Rewrite the passage on GI resistance starting at "Then, barely able" and ending at "the room crying.", replacing "Chenoweth" with "the sergeant".

• _Text shown_:
========

Learning from the Vietnamese
Robert Chenoweth, a helicopter mechanic and sergeant captured during the 1968 Tet Offensive, talked about being held for five years; during that time he helped form a “peace committee” among the prisoners of war who taped anti-war statements. Chenoweth described how the Vietnamese treated them with more than humanity. “Indoctrination? They simply taught us thousands of years of Vietnamese history as a nation.”
Then, barely able to speak through his tears, he said, “What they gave us to eat was more than twice as much as what the Vietnamese guards ate.” At that point Chenoweth wasn’t the only one in the room crying.
Film presentations featured Connie Field and her new film, “The Whistleblower of My Lai,” the story of Sgt. Hugh Thompson and his helicopter crew who stopped at least some of the killing when they turned their guns around (workers.org/2016/12/20/war-hero-dies); Academy Award winner Barbara Kopple and her films,“Winter Soldier” and “Shelter”; and David Zeiger and his film, “Sir! No Sir!”
Zeiger and Josh Gould, organizers at the Oleo Strut coffee house near Fort Hood, Texas, told their stories at the conference. (The “coffee-house movement” gave dissident or just unhappy GIs a place to meet near military bases.) Skip Delano, who returned from a tour in Vietnam, told of publishing the dissident newspaper, Left Face.
American Servicemen’s Union key organizer Johnnie Lewis, now transgender (male to female), told of publishing anti-war and anti-racist GI newspapers in and out of the Fort Dix and other stockades, where she organized mess-hall actions and refusals of service, along with Black GI Henry Mills during much of 1969.
“Within the concertina wire of the Fort Dix Stockade,” Lewis told one workshop, “the ASU, in alliance with GI members of the Black Panther Party, the Young Lords, and others, organized among the more than 2,000 prisoners, distributing copies of The Bond [ASU newpaper] and other anti-war/anti-racism literature, organizing mess hall strikes, speaking out in pro-imperialist indoctrination sessions, taking actions against cruel guards — dropping heavy footlockers on them from second-story stairwells — and organizing a prisoner-based justice system to take care of snitches. ASU member Terry Klug organized and led a rebellion of 200 prisoners in June 1969, burning down half the stockade.”
The ASU, said Lewis, showed clearly that the single most important focus of its organizing work among working-class GIs and rank-and-file GIs of color was where the GIs worked, were imprisoned, and fought and died.

========

• _Source excerpt_:
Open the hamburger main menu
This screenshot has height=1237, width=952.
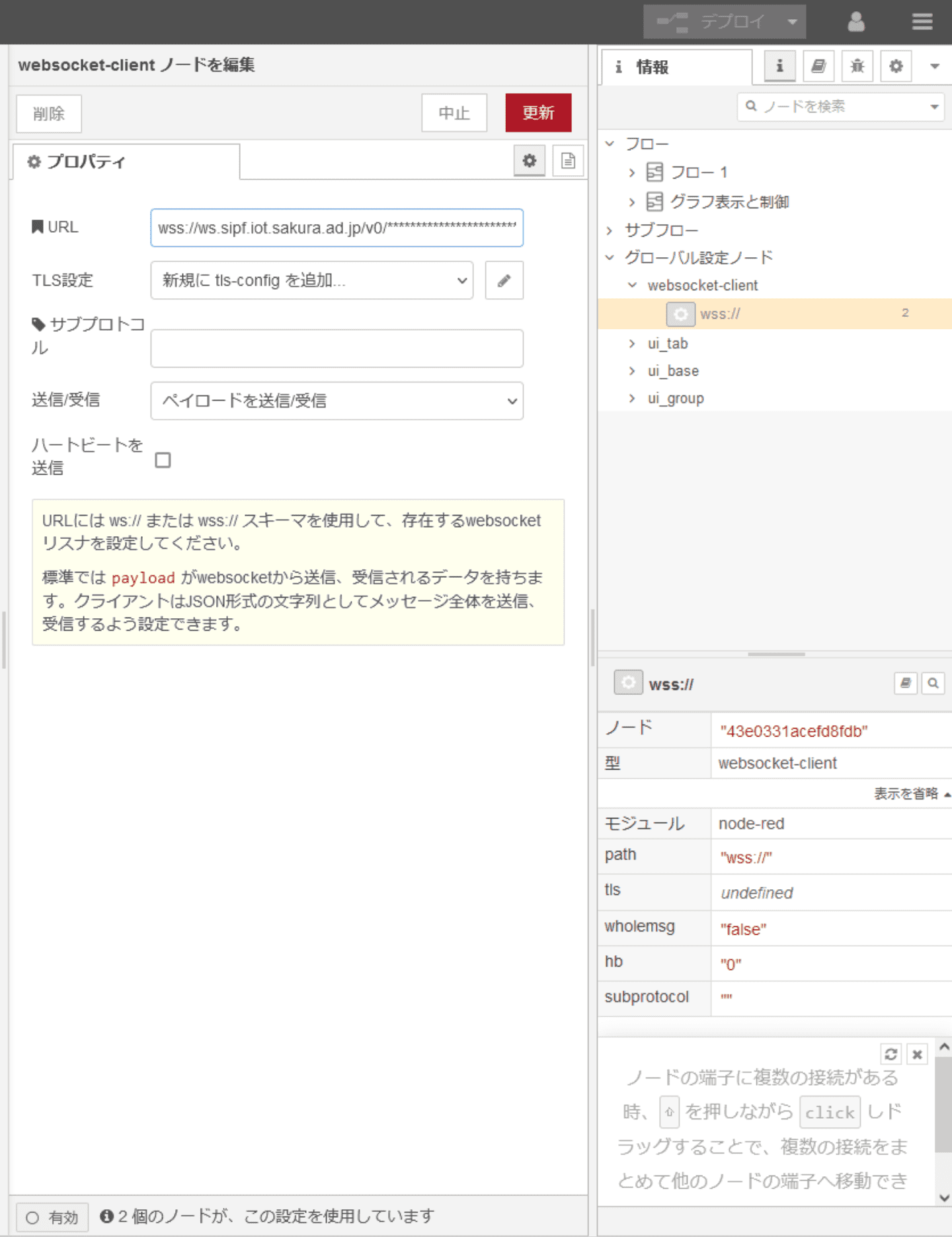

========

• _The output_:
Then, barely able to speak through his tears, he said, “What they gave us to eat was more than twice as much as what the Vietnamese guards ate.” At that point the sergeant wasn’t the only one in the room crying.